◆ What the task asks
Go line by line through the data below, counting each one that has "computer", and give the final count only.

◆ Exercise data
__________________________________________________

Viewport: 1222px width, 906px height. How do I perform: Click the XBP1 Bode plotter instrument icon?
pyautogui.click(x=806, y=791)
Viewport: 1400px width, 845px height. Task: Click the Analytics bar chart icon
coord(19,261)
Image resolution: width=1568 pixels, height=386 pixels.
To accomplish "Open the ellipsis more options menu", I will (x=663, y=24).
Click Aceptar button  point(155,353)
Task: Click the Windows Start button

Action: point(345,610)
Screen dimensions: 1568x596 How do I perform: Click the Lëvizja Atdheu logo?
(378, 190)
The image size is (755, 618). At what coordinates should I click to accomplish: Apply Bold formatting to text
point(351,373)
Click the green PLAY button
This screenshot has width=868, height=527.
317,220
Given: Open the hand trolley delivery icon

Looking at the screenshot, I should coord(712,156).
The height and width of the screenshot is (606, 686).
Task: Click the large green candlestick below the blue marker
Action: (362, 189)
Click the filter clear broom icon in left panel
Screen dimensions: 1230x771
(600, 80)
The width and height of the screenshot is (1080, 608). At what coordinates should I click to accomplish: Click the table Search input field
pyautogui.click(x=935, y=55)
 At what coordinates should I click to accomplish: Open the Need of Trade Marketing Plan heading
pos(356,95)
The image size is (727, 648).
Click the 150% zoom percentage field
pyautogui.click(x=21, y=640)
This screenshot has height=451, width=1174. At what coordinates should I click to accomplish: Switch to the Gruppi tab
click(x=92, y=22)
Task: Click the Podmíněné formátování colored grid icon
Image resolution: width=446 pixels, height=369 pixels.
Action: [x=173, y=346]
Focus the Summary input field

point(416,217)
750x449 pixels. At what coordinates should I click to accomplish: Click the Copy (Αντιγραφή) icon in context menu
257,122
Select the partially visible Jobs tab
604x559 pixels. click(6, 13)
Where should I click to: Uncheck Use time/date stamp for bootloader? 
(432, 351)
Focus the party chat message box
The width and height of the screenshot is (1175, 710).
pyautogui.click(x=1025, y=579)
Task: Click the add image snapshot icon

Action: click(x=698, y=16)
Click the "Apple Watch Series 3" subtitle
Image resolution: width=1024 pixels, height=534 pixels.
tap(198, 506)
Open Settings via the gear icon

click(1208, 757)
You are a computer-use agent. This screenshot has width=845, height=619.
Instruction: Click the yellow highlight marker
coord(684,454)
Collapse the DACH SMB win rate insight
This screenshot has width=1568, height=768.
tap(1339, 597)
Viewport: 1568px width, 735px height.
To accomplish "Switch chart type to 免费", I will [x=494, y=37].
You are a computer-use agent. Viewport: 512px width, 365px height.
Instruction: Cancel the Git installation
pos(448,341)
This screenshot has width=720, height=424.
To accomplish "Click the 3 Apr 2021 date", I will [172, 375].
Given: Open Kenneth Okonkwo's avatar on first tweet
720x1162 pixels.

__________________________________________________

◆ Solution
2